Virginia Beach freight has a hurricane and salt-air envelope you do not see in inland Virginia. From June through November the Atlantic hurricane track puts the metro inside an evacuation contraflow zone three to four times per decade, and salt-air corrosion accelerates frame rust, brake-line failure, and electrical fault rates well above mid-Atlantic norms. Layer in the oceanfront resort surge from Memorial Day through Labor Day, with US-58 and the Atlantic Avenue corridor closed to truck routing on event weekends, and you have a freight market that punishes any equipment that is not maintained for coastal duty.

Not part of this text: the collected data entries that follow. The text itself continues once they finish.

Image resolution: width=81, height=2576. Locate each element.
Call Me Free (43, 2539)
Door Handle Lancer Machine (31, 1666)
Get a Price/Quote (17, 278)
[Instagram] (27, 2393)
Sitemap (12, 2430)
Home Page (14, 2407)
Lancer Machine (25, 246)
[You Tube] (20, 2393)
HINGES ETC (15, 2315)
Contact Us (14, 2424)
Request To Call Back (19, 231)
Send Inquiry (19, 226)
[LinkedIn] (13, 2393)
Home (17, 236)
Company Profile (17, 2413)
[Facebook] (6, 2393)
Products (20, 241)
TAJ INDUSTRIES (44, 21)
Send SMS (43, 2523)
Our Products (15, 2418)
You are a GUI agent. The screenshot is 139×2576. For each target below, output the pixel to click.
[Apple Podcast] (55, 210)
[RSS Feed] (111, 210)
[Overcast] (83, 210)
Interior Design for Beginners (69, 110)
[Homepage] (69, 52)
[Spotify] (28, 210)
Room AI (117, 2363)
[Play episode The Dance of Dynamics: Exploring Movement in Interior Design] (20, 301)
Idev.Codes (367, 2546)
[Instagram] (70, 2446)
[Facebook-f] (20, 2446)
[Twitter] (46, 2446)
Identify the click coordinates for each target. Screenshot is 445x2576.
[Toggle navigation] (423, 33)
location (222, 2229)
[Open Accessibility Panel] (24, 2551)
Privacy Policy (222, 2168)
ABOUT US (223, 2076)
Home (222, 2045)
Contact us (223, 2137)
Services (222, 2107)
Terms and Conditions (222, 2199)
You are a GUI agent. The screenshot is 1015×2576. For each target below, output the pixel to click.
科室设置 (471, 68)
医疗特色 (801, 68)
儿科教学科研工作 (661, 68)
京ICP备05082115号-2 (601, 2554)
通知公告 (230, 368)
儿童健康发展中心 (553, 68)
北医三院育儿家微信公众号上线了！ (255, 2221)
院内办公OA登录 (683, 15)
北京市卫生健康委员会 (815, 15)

Whether you are a fleet manager dispatching from Atlanta with a truck stranded at the NIT outbound queue during a Friday container peak, or an owner-operator on US-13 north toward the Chesapeake Bay Bridge-Tunnel, the closest verified, insurance-current Road Rescue Network vendor is reached through a single phone call or service request. Coordination, dispatch, and ETA confirmation are handled by Road Rescue Network's 24/7 operations team.